Until 2007, we seemed to think you in fact participated with us in struggling against the neoliberal policies of the ANC, which were best codified in the 1996 GEAR policy. As a second leader of a Communist Party, are you telling us that between 2009 and now the South African state has ceased to be a bourgeois-state with a very liberal constitution? You tell us that these "class trajectories" of yours have now emerged, "the diverse class tendencies" are now palpable, and the "contradictions within the state" are of such content and form that it is no longer "constructive and accurate" to refer to the South African state as "an organ of bourgeois dictatorship"? Why, because you, Pope Jeremy The First, are the only one in the entire democratic movement, who is skilled in manipulating contradictions within the state, you are skilled to "act upon class trajectories" and to discern "diverse class tendencies". The state is no longer "cut and dry", because you're in it, with Cde Wayile?
Apparently before 2009, those comrades who were in the state were fools. They failed to "analyse how certain state configurations might be more favourable to one or another class". Now you're in it, and you are showing us, as we speak, how to do Marxism inside a colonial, liberal-democratic, capitalist state, as you meticulously proceed with your duties at the Departments of Transport and Public Works.
The South African state today is one of the most brutal and backward capitalist state the system of world capitalism has ever manufactured.The opulence of the bourgeoisie, local and foreign, starkly coexists with black working class squalor. Colonial and imperialist domination continues in our country, concealed under the cover of the "most liberal constitution" in the world. South Africa has become the most unequal place on Earth, with mass poverty and widespread unemployment, limited to blacks and not whites. The social conditions of the mass of the working class are gruelling to say the least. Inferior education, health, housing, sanitation, and violent crime - all combine to make life unbearable for the majority of the South African working class and rural population. The social crisis in this country still finds expression in the black working class. And which class is responsible for this? Wrong question: it presupposes a "cut and dry" answer. From your "constructive and accurate position" on the state, it is clear that the working class might as well be responsible for this situation just as much as the bourgeoisie is, because now, nothing is "cut and dry".

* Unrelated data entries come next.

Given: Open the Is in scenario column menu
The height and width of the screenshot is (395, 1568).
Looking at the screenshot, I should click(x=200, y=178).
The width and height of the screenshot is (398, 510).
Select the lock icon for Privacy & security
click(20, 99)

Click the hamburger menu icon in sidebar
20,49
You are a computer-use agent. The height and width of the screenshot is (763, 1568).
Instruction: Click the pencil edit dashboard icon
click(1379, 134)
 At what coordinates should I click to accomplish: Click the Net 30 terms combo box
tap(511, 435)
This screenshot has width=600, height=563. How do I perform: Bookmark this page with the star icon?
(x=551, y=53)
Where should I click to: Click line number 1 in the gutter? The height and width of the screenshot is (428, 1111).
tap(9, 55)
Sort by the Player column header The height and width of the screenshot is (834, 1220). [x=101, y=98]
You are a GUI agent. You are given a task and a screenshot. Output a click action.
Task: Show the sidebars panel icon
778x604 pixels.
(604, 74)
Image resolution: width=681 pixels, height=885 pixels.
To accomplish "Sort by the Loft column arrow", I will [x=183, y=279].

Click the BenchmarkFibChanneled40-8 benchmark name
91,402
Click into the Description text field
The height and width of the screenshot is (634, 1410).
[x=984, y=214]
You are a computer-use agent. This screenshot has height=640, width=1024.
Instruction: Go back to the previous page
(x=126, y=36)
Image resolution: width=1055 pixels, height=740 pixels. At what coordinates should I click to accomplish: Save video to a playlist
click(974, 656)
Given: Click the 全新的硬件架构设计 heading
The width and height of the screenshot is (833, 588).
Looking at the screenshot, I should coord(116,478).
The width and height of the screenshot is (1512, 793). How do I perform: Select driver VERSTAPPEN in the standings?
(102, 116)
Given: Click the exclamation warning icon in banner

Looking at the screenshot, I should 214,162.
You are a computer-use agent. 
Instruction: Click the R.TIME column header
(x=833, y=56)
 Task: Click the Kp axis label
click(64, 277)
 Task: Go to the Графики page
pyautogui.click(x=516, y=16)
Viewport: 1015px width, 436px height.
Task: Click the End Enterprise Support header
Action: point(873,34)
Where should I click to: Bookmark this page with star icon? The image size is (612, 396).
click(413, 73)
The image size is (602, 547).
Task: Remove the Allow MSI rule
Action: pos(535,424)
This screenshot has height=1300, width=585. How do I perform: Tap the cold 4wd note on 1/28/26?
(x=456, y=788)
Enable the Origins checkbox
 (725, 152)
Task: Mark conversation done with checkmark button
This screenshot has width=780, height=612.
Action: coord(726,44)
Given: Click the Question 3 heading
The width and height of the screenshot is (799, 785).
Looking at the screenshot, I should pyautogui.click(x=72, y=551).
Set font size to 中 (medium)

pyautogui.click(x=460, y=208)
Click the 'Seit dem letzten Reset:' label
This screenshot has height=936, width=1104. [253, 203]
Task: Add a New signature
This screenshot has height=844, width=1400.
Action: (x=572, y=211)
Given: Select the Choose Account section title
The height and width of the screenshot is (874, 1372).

That such cruel conditions of existence afflict largely the Black and African working class, Black and African rural populations, African youth and women while the white population and a tiny Black middle class are affluent is further testimony of the colonial character of the South African economy, and its state, actually. The September 2012 Numsa CC statement accurately captures this reality, without taking anything away from the bourgeois-democratic reforms to the state since 1994. Today, Jeremy, almost two decades after the "1994 democratic miracle" in all essential respects, however, the colonial status of the black majority has remained in place. Therefore we continue to characterise our society as colonialism of a special type. Notwithstanding all the improvements the Black and African working class have seen since 1994, we challenge you to refute the statement above!
We at Numsa are quite happy to show you that in fact, in some crucial respects, imperialist penetration and the conditions of the Black and African working class have worsened, and rather dramatically!
We refuse to be boxed into your extremes Jeremy, and we regard your extensions of the grotesquely extreme views you claim are ours, your so-called "logical" conclusions, to be dishonest. To try to conceal knowledge of the fact that the South African state is an instrument of class ruleis to advance the interest of the oppressor class. We urge the working class to actively participate in the bourgeois-democratic state; our understanding has always been that any Marxist, let alone Communist class conscious worker in a capitalist state must always think and act in ways that grow the power of the working class.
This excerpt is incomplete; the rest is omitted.